カシュガルからホータン、チャルチャン、チャルクリク……オアシスをつなぐようにひたすら東へバスを乗り継ぐ。数日かけて新疆から青海省を抜け、甘粛省の柳園にたどり着いた。
柳園駅(旧敦煌駅)前は閑散としていて、人通りも少ない。たしか15年ほど前までは世界文化遺産・莫高窟の最寄駅で、当時は観光客で賑わっていたと聞いたことがある。
駅前に手頃そうな宿が見えた。
「部屋は?」「あります」
ホッとしてパスポートを見せた瞬間にフロント係の顔色が曇った。またか……と、天を仰ぐ。中国の地方では外国人の泊まれる宿がぐっと少なくなるのだ。最悪は外国人向けの高級ホテル泊も覚悟するところだが、幸い柳園では何軒かに断られながらも、安宿を見つけることができた。
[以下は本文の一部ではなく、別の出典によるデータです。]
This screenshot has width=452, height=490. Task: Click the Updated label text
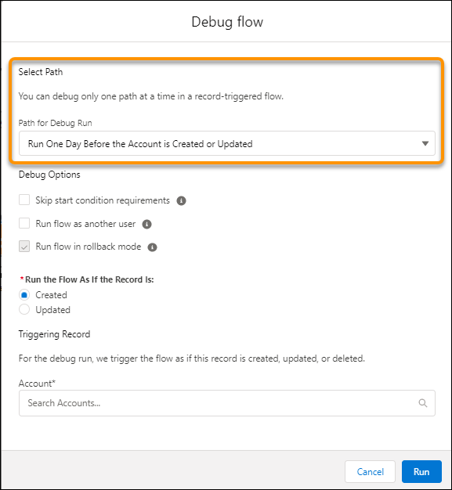point(52,310)
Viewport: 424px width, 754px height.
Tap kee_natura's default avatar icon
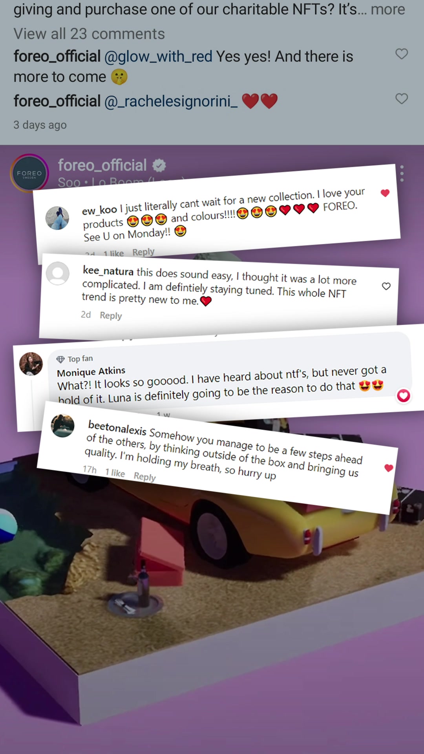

ロビーに客の気配はなく、フロントにはおねえさんふたりがヒマそうに立っている。外国人客が珍しいのか、宿帳を書く僕にやたらと話しかけてくる。適当に相槌をうちながら、近くに朝ごはんのいい店はないかと訊いてみた。
「すぐ裏の牛肉麺屋さん! あんたの部屋から見えるはず」
翌早朝、部屋の窓を開けると、向かいの店からガチャガチャと忙しなく仕込みをする音が聞こえてきた。朝靄のなか、出勤前のはらごしらえに来た男たちの姿につられて、部屋を出た。
「おすすめは加肉(肉増し)牛肉麺! 茶蛋(お茶で煮たゆで玉子)もいいよ!」
店のおばさんは朝から威勢がいい。
運ばれてきた牛肉麺の澄んだスープにはしっかりとコクがある。脂っぽくなく朝ごはんには良い塩梅で、つるりとした細麺との相性も素晴らしい。薄い醤油味で煮込まれている牛肉は、噛むほどに肉の旨みが滲み出し、たっぷりのネギも良い脇役をつとめている。自家製の辣椒醤を加えると、鮮烈な辛味が加わり、味に一層深みが増した。これで1杯13元(約200円)。田舎とはいえお値打ちである。宿に戻って、おねえさんたちにお礼を言い、ルームキーを渡した。
「これから莫高窟ね?」
「西安行きの列車に乗ります」
ふたりは顔を見合わせてキョトンとしている。
「なになに? 柳園では牛肉麺を食べただけ?」
「そういう旅が好きなんです」
ふたりの甲高い笑い声に見送られながら、駅へ向かって歩き出した。